┌─ Supplied data

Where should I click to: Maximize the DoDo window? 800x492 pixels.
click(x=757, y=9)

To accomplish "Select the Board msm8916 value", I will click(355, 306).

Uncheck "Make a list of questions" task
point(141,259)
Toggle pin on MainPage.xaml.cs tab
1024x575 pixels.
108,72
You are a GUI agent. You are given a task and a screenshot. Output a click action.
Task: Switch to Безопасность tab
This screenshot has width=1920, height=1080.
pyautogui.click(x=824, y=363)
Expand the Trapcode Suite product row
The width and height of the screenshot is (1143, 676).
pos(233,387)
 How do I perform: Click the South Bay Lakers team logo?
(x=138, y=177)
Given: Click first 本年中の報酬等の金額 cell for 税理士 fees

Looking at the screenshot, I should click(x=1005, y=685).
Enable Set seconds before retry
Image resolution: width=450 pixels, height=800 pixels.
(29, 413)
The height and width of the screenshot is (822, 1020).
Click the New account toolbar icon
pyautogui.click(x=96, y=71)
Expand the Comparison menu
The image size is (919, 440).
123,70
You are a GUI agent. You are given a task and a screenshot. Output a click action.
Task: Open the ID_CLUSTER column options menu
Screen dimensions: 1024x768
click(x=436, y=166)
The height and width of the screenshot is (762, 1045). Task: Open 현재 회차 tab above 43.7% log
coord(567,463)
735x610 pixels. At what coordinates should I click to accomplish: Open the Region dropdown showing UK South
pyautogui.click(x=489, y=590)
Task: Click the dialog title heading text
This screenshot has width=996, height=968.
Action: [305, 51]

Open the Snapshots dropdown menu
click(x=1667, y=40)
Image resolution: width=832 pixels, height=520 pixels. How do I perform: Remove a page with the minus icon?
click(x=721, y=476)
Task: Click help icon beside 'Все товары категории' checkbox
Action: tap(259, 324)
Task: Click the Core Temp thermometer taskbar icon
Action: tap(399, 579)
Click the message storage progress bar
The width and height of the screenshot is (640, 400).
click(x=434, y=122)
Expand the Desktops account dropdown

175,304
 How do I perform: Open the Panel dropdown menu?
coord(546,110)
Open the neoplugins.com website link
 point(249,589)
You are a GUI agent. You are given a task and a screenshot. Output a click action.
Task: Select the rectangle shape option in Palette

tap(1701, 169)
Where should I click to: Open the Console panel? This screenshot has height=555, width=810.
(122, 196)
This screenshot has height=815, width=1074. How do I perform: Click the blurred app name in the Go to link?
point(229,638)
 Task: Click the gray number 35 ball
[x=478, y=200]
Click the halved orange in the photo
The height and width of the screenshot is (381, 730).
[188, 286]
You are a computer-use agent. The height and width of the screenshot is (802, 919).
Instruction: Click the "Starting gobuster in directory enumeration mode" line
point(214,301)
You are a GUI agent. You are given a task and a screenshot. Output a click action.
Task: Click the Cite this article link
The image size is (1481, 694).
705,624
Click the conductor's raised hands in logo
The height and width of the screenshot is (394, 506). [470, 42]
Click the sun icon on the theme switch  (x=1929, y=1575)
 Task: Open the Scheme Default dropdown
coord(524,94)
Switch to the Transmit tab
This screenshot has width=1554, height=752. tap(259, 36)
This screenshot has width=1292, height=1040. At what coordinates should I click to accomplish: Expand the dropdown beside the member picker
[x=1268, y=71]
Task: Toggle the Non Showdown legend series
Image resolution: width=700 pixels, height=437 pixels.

└─

▶ Work item
Exactly the lines from the one with "You are a computer-use" through the final line of the entries are to be returned, both ends included.

▶ Solved exercise
You are a computer-use agent. The height and width of the screenshot is (802, 919).
Instruction: Click the "Starting gobuster in directory enumeration mode" line
point(214,301)
You are a GUI agent. You are given a task and a screenshot. Output a click action.
Task: Click the Cite this article link
The image size is (1481, 694).
705,624
Click the conductor's raised hands in logo
The height and width of the screenshot is (394, 506). [470, 42]
Click the sun icon on the theme switch  (x=1929, y=1575)
 Task: Open the Scheme Default dropdown
coord(524,94)
Switch to the Transmit tab
This screenshot has width=1554, height=752. tap(259, 36)
This screenshot has width=1292, height=1040. At what coordinates should I click to accomplish: Expand the dropdown beside the member picker
[x=1268, y=71]
Task: Toggle the Non Showdown legend series
Image resolution: width=700 pixels, height=437 pixels.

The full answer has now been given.